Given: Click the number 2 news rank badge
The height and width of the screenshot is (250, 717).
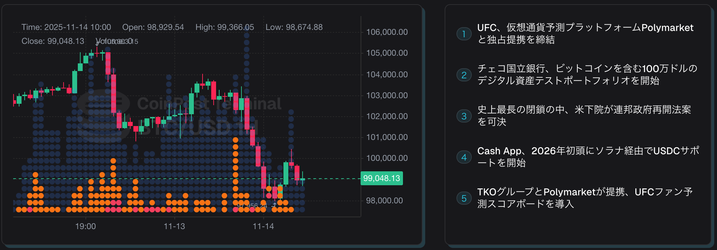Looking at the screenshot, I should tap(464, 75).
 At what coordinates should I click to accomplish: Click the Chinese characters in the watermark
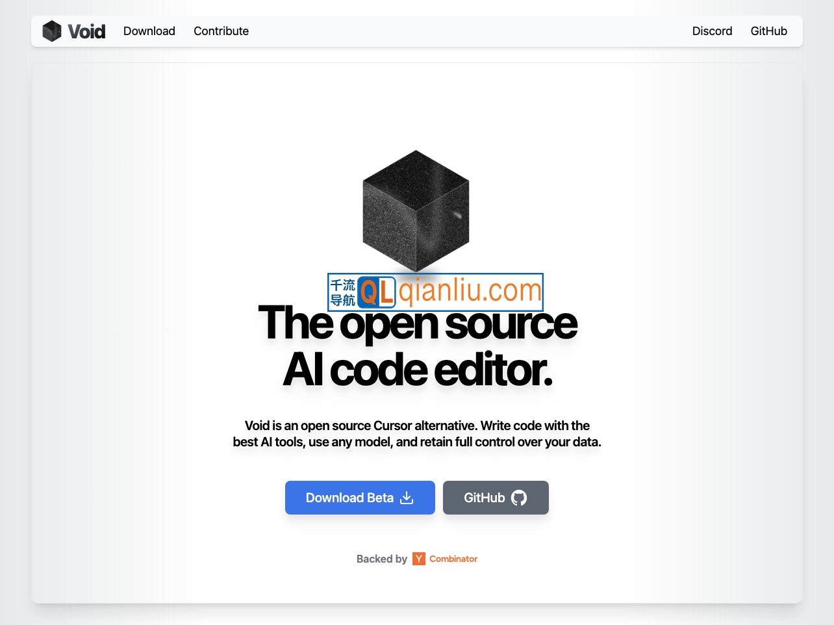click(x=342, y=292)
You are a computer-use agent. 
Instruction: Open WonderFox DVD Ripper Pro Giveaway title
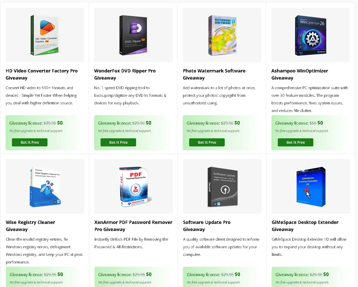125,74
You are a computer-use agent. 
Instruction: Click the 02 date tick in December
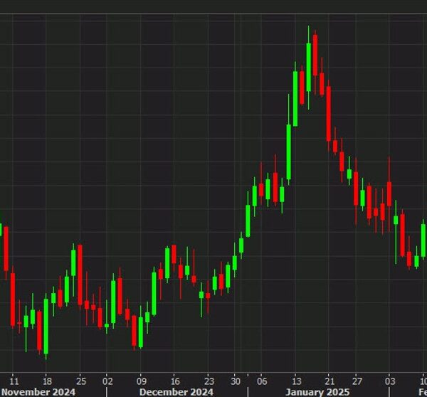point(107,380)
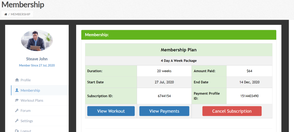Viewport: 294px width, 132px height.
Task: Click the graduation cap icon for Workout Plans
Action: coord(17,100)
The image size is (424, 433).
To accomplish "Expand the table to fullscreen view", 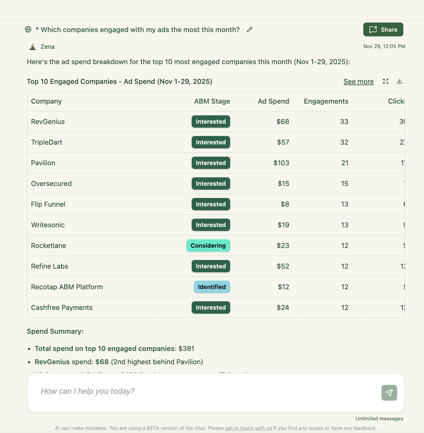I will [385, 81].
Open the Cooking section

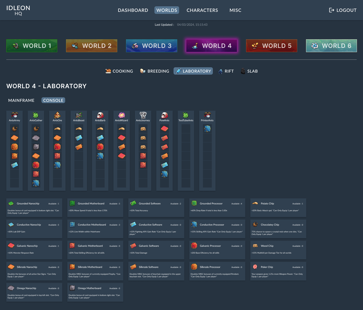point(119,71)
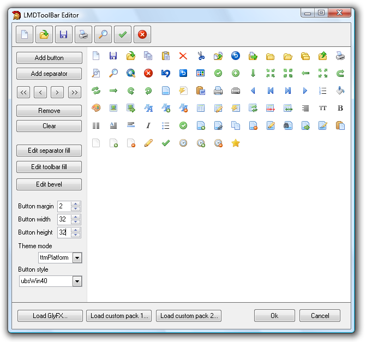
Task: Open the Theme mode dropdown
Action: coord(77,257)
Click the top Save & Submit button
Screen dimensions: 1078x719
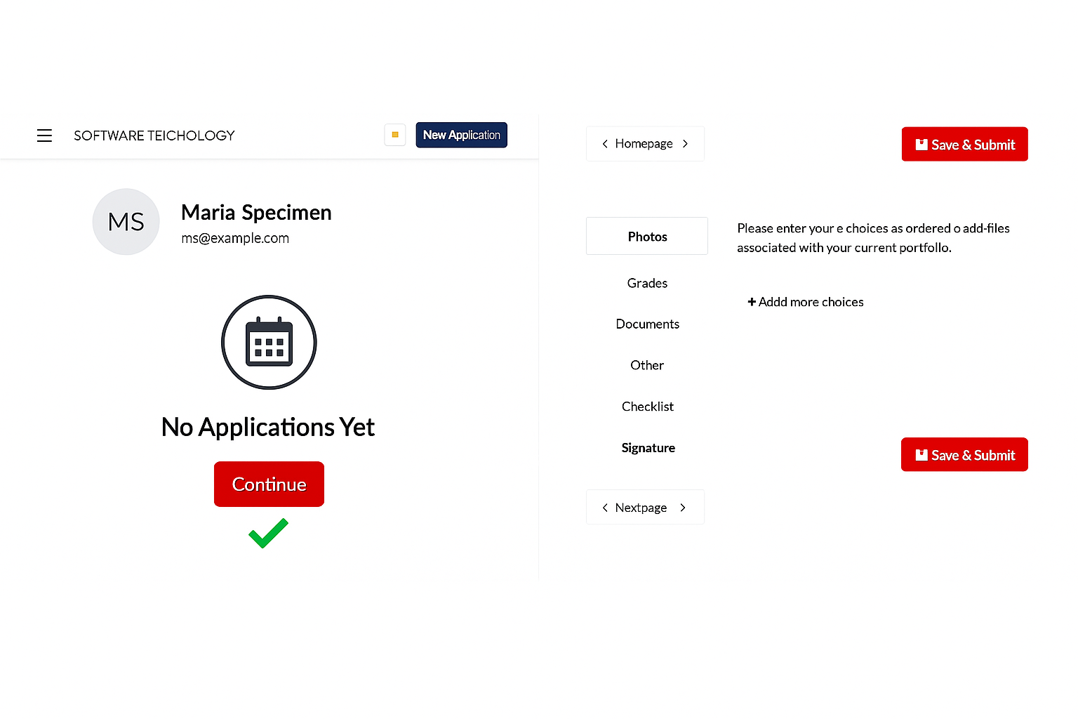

**Task item**
The output should be the lines from the one with "Open the Cooking section" through the end of the material above, both ends included, printed exactly and nothing else. Drop the pictures.

**Task answer**
Open the Cooking section

point(119,71)
Task: Open the Theme mode dropdown
Action: coord(77,257)
Click the top Save & Submit button
Screen dimensions: 1078x719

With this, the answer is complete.